Start of Block

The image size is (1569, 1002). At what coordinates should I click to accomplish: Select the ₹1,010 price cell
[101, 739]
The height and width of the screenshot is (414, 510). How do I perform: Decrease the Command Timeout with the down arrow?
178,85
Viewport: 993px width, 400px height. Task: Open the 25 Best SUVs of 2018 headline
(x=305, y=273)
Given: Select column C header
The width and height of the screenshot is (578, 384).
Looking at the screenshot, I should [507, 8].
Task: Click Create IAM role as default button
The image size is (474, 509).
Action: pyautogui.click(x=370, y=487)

End of Block
Start of Block

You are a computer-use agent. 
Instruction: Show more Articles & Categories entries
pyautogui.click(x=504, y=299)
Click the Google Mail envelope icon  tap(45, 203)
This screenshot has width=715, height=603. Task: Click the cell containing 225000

End of Block

**Task statement:**
In the listing above, locate the line containing "The height and" and the line containing "Given: Select column C header". Transcribe those two lines and everything between them, exactly as written.

**Task output:**
The height and width of the screenshot is (414, 510). How do I perform: Decrease the Command Timeout with the down arrow?
178,85
Viewport: 993px width, 400px height. Task: Open the 25 Best SUVs of 2018 headline
(x=305, y=273)
Given: Select column C header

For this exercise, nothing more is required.